Movant's first ground is that his attorney N. Scott Rosenblum was ineffective for failing to investigate his case and present testimony to the jury from attorney Terence Niehoff, who would have testified that the police planted the firearm on movant. Movant states that his attorney should have questioned Mr. Niehoff "regarding the event's [sic] that transpired when petitioner contact [sic] Attorney Niehoff the night of his arrest." Mem. and Brief in Supp. at 5. Movant asserts that Mr. Niehoff could have been

presented as a witness a credible expert as to State Police procedure in regards to the arrest and detainment of Black men in high crime area's [sic] and the fact that these police officer's [sic] working this area had a propensity to manufacture evidence against suspect or innocent citizen to elicit cooperation in attaining information about other illegal activities in which the Officer may be interested.
Id. Movant states further that "Niehoff would have testified that he was aware that the officer's [sic] placed a firearm on petitioner at the police station the night of his arrest." Id.

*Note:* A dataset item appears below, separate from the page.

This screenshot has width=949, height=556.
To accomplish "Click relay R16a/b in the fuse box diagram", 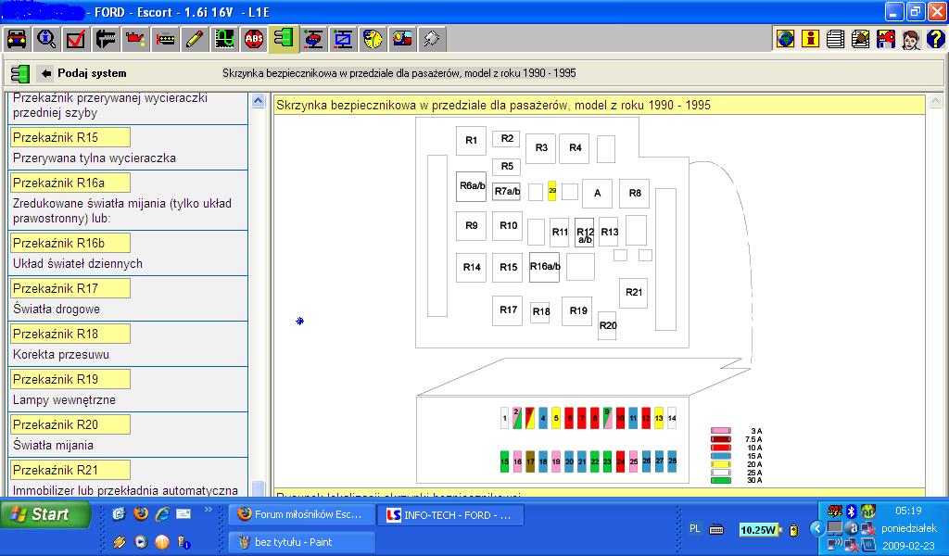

The government responds that movant fails to state what the testimony of the attorney would have been, and fails to explain how it would cause a jury to have found him not guilty. The government further responds that while movant states he told his attorney about this matter many times and the attorney did nothing, movant never mentioned this to the Court and thanked his attorney on the record at the sentencing. Finally, the government states that at trial, movant's counsel cross-examined at length all of the police witnesses and thoroughly questioned them about where the firearm was found on movant, whether a firearm could have been planted on hin by the officers, and the lack of testing of the firearm for fingerprints.

"To establish ineffective assistance of counsel within the context of section 2255, . . . a movant faces a heavy burden."United States v. Apfel, 97 F.3d 1074, 1076 (8th Cir. 1996). To prevail on an ineffective assistance of counsel claim, a movant must show both that counsel's performance was deficient and that he was prejudiced by the deficient performance. See McReynolds v. Kemna, 208 F.3d 721, 722 (8th Cir. 2000) (citing Strickland v. Washington, 466 U.S. 668, 687 (1984)).

Under the deficient performance inquiry of Strickland, a court considers whether counsel's performance was reasonable "under prevailing professional norms" and "considering all the circumstances." Burkhalter v. United States, 203 F.3d 1096, 1098 (8th Cir. 2000) (quoting Strickland, 466 U.S. at 688). It is presumed that counsel acted reasonably, and much deference is granted to counsel's performance. Id.; see Parkus v. Bowersox, 157 F.3d 1136, 1139 (8th Cir. 1998).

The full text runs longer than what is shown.